A block of data |
------------------------------

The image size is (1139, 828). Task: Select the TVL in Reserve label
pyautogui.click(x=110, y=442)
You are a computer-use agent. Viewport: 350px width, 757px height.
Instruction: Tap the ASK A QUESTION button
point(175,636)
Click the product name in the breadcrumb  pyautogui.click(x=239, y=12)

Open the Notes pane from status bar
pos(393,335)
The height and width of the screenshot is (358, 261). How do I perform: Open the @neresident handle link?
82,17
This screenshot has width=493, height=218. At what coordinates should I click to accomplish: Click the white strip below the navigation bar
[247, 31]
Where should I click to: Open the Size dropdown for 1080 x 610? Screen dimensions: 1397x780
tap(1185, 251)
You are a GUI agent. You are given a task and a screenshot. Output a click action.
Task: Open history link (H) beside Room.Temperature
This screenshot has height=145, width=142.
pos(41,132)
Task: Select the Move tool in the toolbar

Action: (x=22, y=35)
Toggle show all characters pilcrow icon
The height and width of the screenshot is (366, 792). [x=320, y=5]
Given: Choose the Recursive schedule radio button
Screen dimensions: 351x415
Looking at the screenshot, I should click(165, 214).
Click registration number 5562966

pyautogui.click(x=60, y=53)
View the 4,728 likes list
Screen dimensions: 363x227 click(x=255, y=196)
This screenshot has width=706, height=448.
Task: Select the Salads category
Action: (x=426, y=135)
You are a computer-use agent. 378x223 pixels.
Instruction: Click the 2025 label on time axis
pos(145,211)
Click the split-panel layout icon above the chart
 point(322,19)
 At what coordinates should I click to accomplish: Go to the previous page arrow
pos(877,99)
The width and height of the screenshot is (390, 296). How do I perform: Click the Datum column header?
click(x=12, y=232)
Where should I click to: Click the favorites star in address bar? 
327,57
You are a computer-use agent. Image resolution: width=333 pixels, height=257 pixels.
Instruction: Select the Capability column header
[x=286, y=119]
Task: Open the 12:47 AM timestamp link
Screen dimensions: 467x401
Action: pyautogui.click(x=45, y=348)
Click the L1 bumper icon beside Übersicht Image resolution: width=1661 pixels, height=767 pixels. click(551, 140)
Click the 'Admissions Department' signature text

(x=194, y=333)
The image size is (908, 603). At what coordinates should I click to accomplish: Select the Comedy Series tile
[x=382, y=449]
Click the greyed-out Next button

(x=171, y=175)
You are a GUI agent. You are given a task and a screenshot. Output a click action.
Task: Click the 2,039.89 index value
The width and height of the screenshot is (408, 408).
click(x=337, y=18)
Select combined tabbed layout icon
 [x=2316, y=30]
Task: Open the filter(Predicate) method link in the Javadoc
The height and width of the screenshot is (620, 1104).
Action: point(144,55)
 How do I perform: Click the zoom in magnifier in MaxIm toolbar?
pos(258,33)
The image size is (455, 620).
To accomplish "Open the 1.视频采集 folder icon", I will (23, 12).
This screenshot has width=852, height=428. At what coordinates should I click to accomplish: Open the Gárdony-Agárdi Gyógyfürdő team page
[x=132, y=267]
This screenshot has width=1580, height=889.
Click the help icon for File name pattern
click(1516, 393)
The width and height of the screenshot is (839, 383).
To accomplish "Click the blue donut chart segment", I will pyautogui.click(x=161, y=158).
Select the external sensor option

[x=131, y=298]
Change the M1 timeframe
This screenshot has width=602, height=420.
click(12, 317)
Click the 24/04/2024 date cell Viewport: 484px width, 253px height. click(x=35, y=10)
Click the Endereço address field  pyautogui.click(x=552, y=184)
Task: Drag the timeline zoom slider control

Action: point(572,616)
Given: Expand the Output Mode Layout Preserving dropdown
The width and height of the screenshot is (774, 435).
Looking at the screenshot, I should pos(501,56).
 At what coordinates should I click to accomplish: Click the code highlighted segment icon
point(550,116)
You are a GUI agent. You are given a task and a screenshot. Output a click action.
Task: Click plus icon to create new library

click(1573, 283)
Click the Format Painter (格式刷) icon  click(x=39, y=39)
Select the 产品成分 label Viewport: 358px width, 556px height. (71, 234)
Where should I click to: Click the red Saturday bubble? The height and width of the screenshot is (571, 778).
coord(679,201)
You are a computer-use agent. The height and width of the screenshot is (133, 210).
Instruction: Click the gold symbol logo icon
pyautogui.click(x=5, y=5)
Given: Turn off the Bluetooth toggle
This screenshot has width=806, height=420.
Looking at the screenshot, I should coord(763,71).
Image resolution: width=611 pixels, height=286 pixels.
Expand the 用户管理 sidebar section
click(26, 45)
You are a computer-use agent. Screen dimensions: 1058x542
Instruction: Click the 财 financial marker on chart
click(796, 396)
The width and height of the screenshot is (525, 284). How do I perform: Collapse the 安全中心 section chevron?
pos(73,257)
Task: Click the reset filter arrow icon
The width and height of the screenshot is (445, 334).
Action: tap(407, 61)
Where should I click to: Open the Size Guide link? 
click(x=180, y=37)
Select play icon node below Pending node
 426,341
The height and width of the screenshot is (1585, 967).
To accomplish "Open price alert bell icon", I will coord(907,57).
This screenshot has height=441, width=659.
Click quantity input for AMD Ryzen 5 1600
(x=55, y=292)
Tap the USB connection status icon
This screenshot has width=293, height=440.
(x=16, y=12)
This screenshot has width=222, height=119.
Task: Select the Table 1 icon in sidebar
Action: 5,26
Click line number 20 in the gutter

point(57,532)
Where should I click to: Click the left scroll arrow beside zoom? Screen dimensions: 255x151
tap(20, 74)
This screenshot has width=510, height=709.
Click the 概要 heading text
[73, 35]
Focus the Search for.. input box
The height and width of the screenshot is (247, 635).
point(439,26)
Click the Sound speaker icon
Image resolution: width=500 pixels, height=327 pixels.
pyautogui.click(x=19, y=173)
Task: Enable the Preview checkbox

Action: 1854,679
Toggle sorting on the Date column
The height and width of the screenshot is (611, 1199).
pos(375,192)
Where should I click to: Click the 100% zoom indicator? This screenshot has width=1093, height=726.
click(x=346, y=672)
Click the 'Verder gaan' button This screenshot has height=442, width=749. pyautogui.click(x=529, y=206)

------------------------------

GOAL | Repeat all of the material above verbatim, reproducing every line without alteration.

SOLUTION |
The image size is (1139, 828). Task: Select the TVL in Reserve label
pyautogui.click(x=110, y=442)
You are a computer-use agent. Viewport: 350px width, 757px height.
Instruction: Tap the ASK A QUESTION button
point(175,636)
Click the product name in the breadcrumb  pyautogui.click(x=239, y=12)

Open the Notes pane from status bar
pos(393,335)
The height and width of the screenshot is (358, 261). How do I perform: Open the @neresident handle link?
82,17
This screenshot has width=493, height=218. At what coordinates should I click to accomplish: Click the white strip below the navigation bar
[247, 31]
Where should I click to: Open the Size dropdown for 1080 x 610? Screen dimensions: 1397x780
tap(1185, 251)
You are a GUI agent. You are given a task and a screenshot. Output a click action.
Task: Open history link (H) beside Room.Temperature
This screenshot has height=145, width=142.
pos(41,132)
Task: Select the Move tool in the toolbar

Action: (x=22, y=35)
Toggle show all characters pilcrow icon
The height and width of the screenshot is (366, 792). [x=320, y=5]
Given: Choose the Recursive schedule radio button
Screen dimensions: 351x415
Looking at the screenshot, I should click(165, 214).
Click registration number 5562966

pyautogui.click(x=60, y=53)
View the 4,728 likes list
Screen dimensions: 363x227 click(x=255, y=196)
This screenshot has width=706, height=448.
Task: Select the Salads category
Action: (x=426, y=135)
You are a computer-use agent. 378x223 pixels.
Instruction: Click the 2025 label on time axis
pos(145,211)
Click the split-panel layout icon above the chart
 point(322,19)
 At what coordinates should I click to accomplish: Go to the previous page arrow
pos(877,99)
The width and height of the screenshot is (390, 296). How do I perform: Click the Datum column header?
click(x=12, y=232)
Where should I click to: Click the favorites star in address bar? 
327,57
You are a computer-use agent. Image resolution: width=333 pixels, height=257 pixels.
Instruction: Select the Capability column header
[x=286, y=119]
Task: Open the 12:47 AM timestamp link
Screen dimensions: 467x401
Action: pyautogui.click(x=45, y=348)
Click the L1 bumper icon beside Übersicht Image resolution: width=1661 pixels, height=767 pixels. click(551, 140)
Click the 'Admissions Department' signature text

(x=194, y=333)
The image size is (908, 603). At what coordinates should I click to accomplish: Select the Comedy Series tile
[x=382, y=449]
Click the greyed-out Next button

(x=171, y=175)
You are a GUI agent. You are given a task and a screenshot. Output a click action.
Task: Click the 2,039.89 index value
The width and height of the screenshot is (408, 408).
click(x=337, y=18)
Select combined tabbed layout icon
 [x=2316, y=30]
Task: Open the filter(Predicate) method link in the Javadoc
The height and width of the screenshot is (620, 1104).
Action: point(144,55)
 How do I perform: Click the zoom in magnifier in MaxIm toolbar?
pos(258,33)
The image size is (455, 620).
To accomplish "Open the 1.视频采集 folder icon", I will (23, 12).
This screenshot has width=852, height=428. At what coordinates should I click to accomplish: Open the Gárdony-Agárdi Gyógyfürdő team page
[x=132, y=267]
This screenshot has width=1580, height=889.
Click the help icon for File name pattern
click(1516, 393)
The width and height of the screenshot is (839, 383).
To accomplish "Click the blue donut chart segment", I will pyautogui.click(x=161, y=158).
Select the external sensor option

[x=131, y=298]
Change the M1 timeframe
This screenshot has width=602, height=420.
click(12, 317)
Click the 24/04/2024 date cell Viewport: 484px width, 253px height. click(x=35, y=10)
Click the Endereço address field  pyautogui.click(x=552, y=184)
Task: Drag the timeline zoom slider control

Action: point(572,616)
Given: Expand the Output Mode Layout Preserving dropdown
The width and height of the screenshot is (774, 435).
Looking at the screenshot, I should pos(501,56).
 At what coordinates should I click to accomplish: Click the code highlighted segment icon
point(550,116)
You are a GUI agent. You are given a task and a screenshot. Output a click action.
Task: Click plus icon to create new library

click(1573, 283)
Click the Format Painter (格式刷) icon  click(x=39, y=39)
Select the 产品成分 label Viewport: 358px width, 556px height. (71, 234)
Where should I click to: Click the red Saturday bubble? The height and width of the screenshot is (571, 778).
coord(679,201)
You are a computer-use agent. The height and width of the screenshot is (133, 210).
Instruction: Click the gold symbol logo icon
pyautogui.click(x=5, y=5)
Given: Turn off the Bluetooth toggle
This screenshot has width=806, height=420.
Looking at the screenshot, I should coord(763,71).
Image resolution: width=611 pixels, height=286 pixels.
Expand the 用户管理 sidebar section
click(26, 45)
You are a computer-use agent. Screen dimensions: 1058x542
Instruction: Click the 财 financial marker on chart
click(796, 396)
The width and height of the screenshot is (525, 284). How do I perform: Collapse the 安全中心 section chevron?
pos(73,257)
Task: Click the reset filter arrow icon
The width and height of the screenshot is (445, 334).
Action: tap(407, 61)
Where should I click to: Open the Size Guide link? 
click(x=180, y=37)
Select play icon node below Pending node
 426,341
The height and width of the screenshot is (1585, 967).
To accomplish "Open price alert bell icon", I will coord(907,57).
This screenshot has height=441, width=659.
Click quantity input for AMD Ryzen 5 1600
(x=55, y=292)
Tap the USB connection status icon
This screenshot has width=293, height=440.
(x=16, y=12)
This screenshot has width=222, height=119.
Task: Select the Table 1 icon in sidebar
Action: 5,26
Click line number 20 in the gutter

point(57,532)
Where should I click to: Click the left scroll arrow beside zoom? Screen dimensions: 255x151
tap(20, 74)
This screenshot has width=510, height=709.
Click the 概要 heading text
[73, 35]
Focus the Search for.. input box
The height and width of the screenshot is (247, 635).
point(439,26)
Click the Sound speaker icon
Image resolution: width=500 pixels, height=327 pixels.
pyautogui.click(x=19, y=173)
Task: Enable the Preview checkbox

Action: 1854,679
Toggle sorting on the Date column
The height and width of the screenshot is (611, 1199).
pos(375,192)
Where should I click to: Click the 100% zoom indicator? This screenshot has width=1093, height=726.
click(x=346, y=672)
Click the 'Verder gaan' button This screenshot has height=442, width=749. pyautogui.click(x=529, y=206)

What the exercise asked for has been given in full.